Experts and specialists have held the Sudanese government responsible for the high rates of illegal migration through the country, accusing it of leniency in law enforcement, and demanding a crack-down on the phenomenon.
At a forum on illegal immigration in Khartoum on Wednesday, informed delegates confirmed that Sudan has become one of the largest receiving and exporting countries for illegal migrants, saying that this results in the spread of new crimes such as human trafficking and smuggling.
The Director of Protection at the Sudanese Refugee Commission, Bilal Ahmed Mousa, said that the number of refugees registered during the past week alone has reached 273, while the total number of registered refugees since 2014 has been about 175,000.
Mousa said that only 10,000 of them are in the camps now.
Some controversy remains over a clash between paramilitary Rapid Support Forces (RSF) and Border Guards near the Sudan-Libyan border which allegedly left 17 Border Guards dead.
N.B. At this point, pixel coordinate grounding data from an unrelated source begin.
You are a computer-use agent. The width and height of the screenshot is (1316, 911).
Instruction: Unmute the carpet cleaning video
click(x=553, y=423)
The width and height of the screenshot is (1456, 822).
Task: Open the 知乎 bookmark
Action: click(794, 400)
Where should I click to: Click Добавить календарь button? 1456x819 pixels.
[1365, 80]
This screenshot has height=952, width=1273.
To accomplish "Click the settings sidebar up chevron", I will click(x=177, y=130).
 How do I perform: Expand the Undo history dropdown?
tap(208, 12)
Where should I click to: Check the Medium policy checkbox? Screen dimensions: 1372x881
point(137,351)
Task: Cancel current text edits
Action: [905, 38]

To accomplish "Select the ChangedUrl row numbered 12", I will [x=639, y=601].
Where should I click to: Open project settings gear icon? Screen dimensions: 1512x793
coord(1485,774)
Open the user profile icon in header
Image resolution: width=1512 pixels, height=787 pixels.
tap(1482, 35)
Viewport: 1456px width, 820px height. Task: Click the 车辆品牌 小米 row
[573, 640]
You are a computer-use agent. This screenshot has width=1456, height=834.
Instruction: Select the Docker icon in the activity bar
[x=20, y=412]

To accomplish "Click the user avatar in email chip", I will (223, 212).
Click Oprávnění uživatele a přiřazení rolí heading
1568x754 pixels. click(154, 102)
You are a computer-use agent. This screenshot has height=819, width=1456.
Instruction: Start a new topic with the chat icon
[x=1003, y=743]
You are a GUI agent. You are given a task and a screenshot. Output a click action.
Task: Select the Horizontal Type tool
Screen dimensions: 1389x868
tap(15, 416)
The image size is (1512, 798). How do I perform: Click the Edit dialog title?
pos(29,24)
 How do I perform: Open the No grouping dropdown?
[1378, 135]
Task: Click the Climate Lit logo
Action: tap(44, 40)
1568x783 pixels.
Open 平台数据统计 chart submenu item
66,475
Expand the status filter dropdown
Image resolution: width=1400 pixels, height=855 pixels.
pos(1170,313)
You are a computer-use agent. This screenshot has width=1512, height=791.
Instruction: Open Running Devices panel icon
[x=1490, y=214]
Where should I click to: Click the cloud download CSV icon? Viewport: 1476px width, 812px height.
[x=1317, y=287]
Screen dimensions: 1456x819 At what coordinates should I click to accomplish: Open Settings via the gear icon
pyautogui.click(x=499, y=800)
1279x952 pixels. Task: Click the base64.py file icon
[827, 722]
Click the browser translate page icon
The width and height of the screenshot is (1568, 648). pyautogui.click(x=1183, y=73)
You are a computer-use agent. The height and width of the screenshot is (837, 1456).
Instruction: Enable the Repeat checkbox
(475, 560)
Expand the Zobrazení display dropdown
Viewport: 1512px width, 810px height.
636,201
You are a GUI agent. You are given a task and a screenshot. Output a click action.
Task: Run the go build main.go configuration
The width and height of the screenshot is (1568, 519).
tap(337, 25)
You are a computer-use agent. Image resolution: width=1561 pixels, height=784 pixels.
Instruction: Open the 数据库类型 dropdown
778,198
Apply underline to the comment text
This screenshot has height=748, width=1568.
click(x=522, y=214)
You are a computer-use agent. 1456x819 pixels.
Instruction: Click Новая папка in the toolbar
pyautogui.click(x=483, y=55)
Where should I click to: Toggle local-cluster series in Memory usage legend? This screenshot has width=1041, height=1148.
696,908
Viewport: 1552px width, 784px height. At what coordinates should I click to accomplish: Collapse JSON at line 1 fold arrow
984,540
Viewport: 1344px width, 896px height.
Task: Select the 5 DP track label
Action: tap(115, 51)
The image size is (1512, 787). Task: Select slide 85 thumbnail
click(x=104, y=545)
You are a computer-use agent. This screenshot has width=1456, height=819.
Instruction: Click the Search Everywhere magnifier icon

The RSF insist they were firing upon human traffickers, which the Border Guards deny.
In August, human trafficking gangs in eastern Sudan freed 22 Eritrean refugees, including three girls, who were kidnapped in mid-August after reportedly receiving a ransom ranging from $1,500 to $5,000 per person.
The international community has reacted with concern over Sudan’s reported deportation of Eritrean refugees – more than 100 in August.